Each entry in the listing must be set down again word for word.

╔══

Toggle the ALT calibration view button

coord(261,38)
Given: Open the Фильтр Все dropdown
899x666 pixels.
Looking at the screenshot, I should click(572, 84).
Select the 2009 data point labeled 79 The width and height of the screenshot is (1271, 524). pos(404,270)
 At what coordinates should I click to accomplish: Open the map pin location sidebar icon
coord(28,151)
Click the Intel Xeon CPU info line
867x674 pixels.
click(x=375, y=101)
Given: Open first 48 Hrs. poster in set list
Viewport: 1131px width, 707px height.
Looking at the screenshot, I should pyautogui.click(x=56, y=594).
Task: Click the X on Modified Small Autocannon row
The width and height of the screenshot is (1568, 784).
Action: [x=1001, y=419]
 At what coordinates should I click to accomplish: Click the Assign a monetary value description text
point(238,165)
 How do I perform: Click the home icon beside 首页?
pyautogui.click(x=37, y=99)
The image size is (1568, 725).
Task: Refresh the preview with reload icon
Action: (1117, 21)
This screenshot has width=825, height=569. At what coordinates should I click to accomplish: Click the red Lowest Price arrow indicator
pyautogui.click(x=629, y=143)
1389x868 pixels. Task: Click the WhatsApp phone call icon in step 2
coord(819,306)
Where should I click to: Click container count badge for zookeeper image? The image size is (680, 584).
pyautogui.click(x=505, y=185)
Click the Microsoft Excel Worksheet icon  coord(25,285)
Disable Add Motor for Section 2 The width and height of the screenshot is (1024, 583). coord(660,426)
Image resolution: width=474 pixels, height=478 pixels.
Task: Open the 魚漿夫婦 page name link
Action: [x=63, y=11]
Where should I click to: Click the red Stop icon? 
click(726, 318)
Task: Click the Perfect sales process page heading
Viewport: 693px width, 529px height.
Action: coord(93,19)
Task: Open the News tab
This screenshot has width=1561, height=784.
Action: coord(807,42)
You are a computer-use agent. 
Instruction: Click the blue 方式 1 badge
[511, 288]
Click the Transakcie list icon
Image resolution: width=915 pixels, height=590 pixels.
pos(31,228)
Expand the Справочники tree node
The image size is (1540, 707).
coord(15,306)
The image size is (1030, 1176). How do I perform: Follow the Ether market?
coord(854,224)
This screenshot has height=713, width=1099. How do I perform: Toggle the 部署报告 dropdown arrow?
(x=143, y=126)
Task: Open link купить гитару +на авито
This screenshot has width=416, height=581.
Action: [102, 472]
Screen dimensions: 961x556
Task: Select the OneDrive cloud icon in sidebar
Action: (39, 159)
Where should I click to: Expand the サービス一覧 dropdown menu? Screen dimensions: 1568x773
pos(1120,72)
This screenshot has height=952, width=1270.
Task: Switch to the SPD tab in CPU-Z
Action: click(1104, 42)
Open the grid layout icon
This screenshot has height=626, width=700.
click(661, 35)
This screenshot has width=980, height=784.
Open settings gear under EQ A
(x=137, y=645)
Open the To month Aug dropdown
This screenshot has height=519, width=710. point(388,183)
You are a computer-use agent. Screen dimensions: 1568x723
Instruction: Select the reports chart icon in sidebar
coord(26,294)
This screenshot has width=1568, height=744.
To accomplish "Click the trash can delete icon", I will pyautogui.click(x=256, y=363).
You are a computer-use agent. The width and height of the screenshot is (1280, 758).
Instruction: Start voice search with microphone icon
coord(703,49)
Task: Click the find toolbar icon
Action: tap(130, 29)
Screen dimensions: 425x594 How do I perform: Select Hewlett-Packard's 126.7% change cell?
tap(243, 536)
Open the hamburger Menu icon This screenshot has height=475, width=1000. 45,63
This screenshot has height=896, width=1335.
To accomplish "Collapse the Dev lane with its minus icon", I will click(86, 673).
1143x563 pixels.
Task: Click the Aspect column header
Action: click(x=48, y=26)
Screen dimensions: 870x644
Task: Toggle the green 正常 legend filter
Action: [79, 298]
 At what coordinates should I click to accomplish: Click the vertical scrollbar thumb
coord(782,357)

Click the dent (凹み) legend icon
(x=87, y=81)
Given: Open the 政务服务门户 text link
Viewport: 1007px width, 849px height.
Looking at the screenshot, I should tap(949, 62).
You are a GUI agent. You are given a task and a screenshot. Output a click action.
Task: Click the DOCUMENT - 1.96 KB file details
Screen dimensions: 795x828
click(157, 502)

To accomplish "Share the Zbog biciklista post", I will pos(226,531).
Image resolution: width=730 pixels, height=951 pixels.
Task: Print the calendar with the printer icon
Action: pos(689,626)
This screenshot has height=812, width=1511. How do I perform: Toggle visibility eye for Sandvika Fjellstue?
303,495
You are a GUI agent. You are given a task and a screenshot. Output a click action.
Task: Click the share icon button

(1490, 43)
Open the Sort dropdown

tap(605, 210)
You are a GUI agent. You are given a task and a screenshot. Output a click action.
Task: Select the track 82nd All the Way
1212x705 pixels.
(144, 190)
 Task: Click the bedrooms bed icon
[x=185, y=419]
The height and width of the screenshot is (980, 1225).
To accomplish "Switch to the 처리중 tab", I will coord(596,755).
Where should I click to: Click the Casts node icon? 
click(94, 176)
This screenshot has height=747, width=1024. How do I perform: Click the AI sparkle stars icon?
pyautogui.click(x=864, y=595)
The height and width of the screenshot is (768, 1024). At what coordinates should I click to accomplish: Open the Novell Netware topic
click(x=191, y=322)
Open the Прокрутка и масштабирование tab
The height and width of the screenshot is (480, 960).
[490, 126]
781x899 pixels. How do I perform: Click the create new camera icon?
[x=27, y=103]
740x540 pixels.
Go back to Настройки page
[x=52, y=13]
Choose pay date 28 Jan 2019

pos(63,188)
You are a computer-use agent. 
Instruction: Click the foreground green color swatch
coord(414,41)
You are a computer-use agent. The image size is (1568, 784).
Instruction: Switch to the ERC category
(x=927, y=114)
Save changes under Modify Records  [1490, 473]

╚══

* Task answer
Toggle the ALT calibration view button

coord(261,38)
Given: Open the Фильтр Все dropdown
899x666 pixels.
Looking at the screenshot, I should click(572, 84).
Select the 2009 data point labeled 79 The width and height of the screenshot is (1271, 524). pos(404,270)
 At what coordinates should I click to accomplish: Open the map pin location sidebar icon
coord(28,151)
Click the Intel Xeon CPU info line
867x674 pixels.
click(x=375, y=101)
Given: Open first 48 Hrs. poster in set list
Viewport: 1131px width, 707px height.
Looking at the screenshot, I should pyautogui.click(x=56, y=594).
Task: Click the X on Modified Small Autocannon row
The width and height of the screenshot is (1568, 784).
Action: [x=1001, y=419]
 At what coordinates should I click to accomplish: Click the Assign a monetary value description text
point(238,165)
 How do I perform: Click the home icon beside 首页?
pyautogui.click(x=37, y=99)
The image size is (1568, 725).
Task: Refresh the preview with reload icon
Action: (1117, 21)
This screenshot has width=825, height=569. At what coordinates should I click to accomplish: Click the red Lowest Price arrow indicator
pyautogui.click(x=629, y=143)
1389x868 pixels. Task: Click the WhatsApp phone call icon in step 2
coord(819,306)
Where should I click to: Click container count badge for zookeeper image? The image size is (680, 584).
pyautogui.click(x=505, y=185)
Click the Microsoft Excel Worksheet icon  coord(25,285)
Disable Add Motor for Section 2 The width and height of the screenshot is (1024, 583). coord(660,426)
Image resolution: width=474 pixels, height=478 pixels.
Task: Open the 魚漿夫婦 page name link
Action: [x=63, y=11]
Where should I click to: Click the red Stop icon? 
click(726, 318)
Task: Click the Perfect sales process page heading
Viewport: 693px width, 529px height.
Action: coord(93,19)
Task: Open the News tab
This screenshot has width=1561, height=784.
Action: coord(807,42)
You are a computer-use agent. 
Instruction: Click the blue 方式 1 badge
[511, 288]
Click the Transakcie list icon
Image resolution: width=915 pixels, height=590 pixels.
pos(31,228)
Expand the Справочники tree node
The image size is (1540, 707).
coord(15,306)
The image size is (1030, 1176). How do I perform: Follow the Ether market?
coord(854,224)
This screenshot has height=713, width=1099. How do I perform: Toggle the 部署报告 dropdown arrow?
(x=143, y=126)
Task: Open link купить гитару +на авито
This screenshot has width=416, height=581.
Action: [102, 472]
Screen dimensions: 961x556
Task: Select the OneDrive cloud icon in sidebar
Action: (39, 159)
Where should I click to: Expand the サービス一覧 dropdown menu? Screen dimensions: 1568x773
pos(1120,72)
This screenshot has height=952, width=1270.
Task: Switch to the SPD tab in CPU-Z
Action: click(1104, 42)
Open the grid layout icon
This screenshot has height=626, width=700.
click(661, 35)
This screenshot has width=980, height=784.
Open settings gear under EQ A
(x=137, y=645)
Open the To month Aug dropdown
This screenshot has height=519, width=710. point(388,183)
You are a computer-use agent. Screen dimensions: 1568x723
Instruction: Select the reports chart icon in sidebar
coord(26,294)
This screenshot has width=1568, height=744.
To accomplish "Click the trash can delete icon", I will pyautogui.click(x=256, y=363).
You are a computer-use agent. The width and height of the screenshot is (1280, 758).
Instruction: Start voice search with microphone icon
coord(703,49)
Task: Click the find toolbar icon
Action: tap(130, 29)
Screen dimensions: 425x594 How do I perform: Select Hewlett-Packard's 126.7% change cell?
tap(243, 536)
Open the hamburger Menu icon This screenshot has height=475, width=1000. 45,63
This screenshot has height=896, width=1335.
To accomplish "Collapse the Dev lane with its minus icon", I will click(86, 673).
1143x563 pixels.
Task: Click the Aspect column header
Action: click(x=48, y=26)
Screen dimensions: 870x644
Task: Toggle the green 正常 legend filter
Action: [79, 298]
 At what coordinates should I click to accomplish: Click the vertical scrollbar thumb
coord(782,357)

Click the dent (凹み) legend icon
(x=87, y=81)
Given: Open the 政务服务门户 text link
Viewport: 1007px width, 849px height.
Looking at the screenshot, I should tap(949, 62).
You are a GUI agent. You are given a task and a screenshot. Output a click action.
Task: Click the DOCUMENT - 1.96 KB file details
Screen dimensions: 795x828
click(157, 502)

To accomplish "Share the Zbog biciklista post", I will pos(226,531).
Image resolution: width=730 pixels, height=951 pixels.
Task: Print the calendar with the printer icon
Action: pos(689,626)
This screenshot has height=812, width=1511. How do I perform: Toggle visibility eye for Sandvika Fjellstue?
303,495
You are a GUI agent. You are given a task and a screenshot. Output a click action.
Task: Click the share icon button

(1490, 43)
Open the Sort dropdown

tap(605, 210)
You are a GUI agent. You are given a task and a screenshot. Output a click action.
Task: Select the track 82nd All the Way
1212x705 pixels.
(144, 190)
 Task: Click the bedrooms bed icon
[x=185, y=419]
The height and width of the screenshot is (980, 1225).
To accomplish "Switch to the 처리중 tab", I will coord(596,755).
Where should I click to: Click the Casts node icon? 
click(94, 176)
This screenshot has height=747, width=1024. How do I perform: Click the AI sparkle stars icon?
pyautogui.click(x=864, y=595)
The height and width of the screenshot is (768, 1024). At what coordinates should I click to accomplish: Open the Novell Netware topic
click(x=191, y=322)
Open the Прокрутка и масштабирование tab
The height and width of the screenshot is (480, 960).
[490, 126]
781x899 pixels. How do I perform: Click the create new camera icon?
[x=27, y=103]
740x540 pixels.
Go back to Настройки page
[x=52, y=13]
Choose pay date 28 Jan 2019

pos(63,188)
You are a computer-use agent. 
Instruction: Click the foreground green color swatch
coord(414,41)
You are a computer-use agent. The image size is (1568, 784).
Instruction: Switch to the ERC category
(x=927, y=114)
Save changes under Modify Records  [1490, 473]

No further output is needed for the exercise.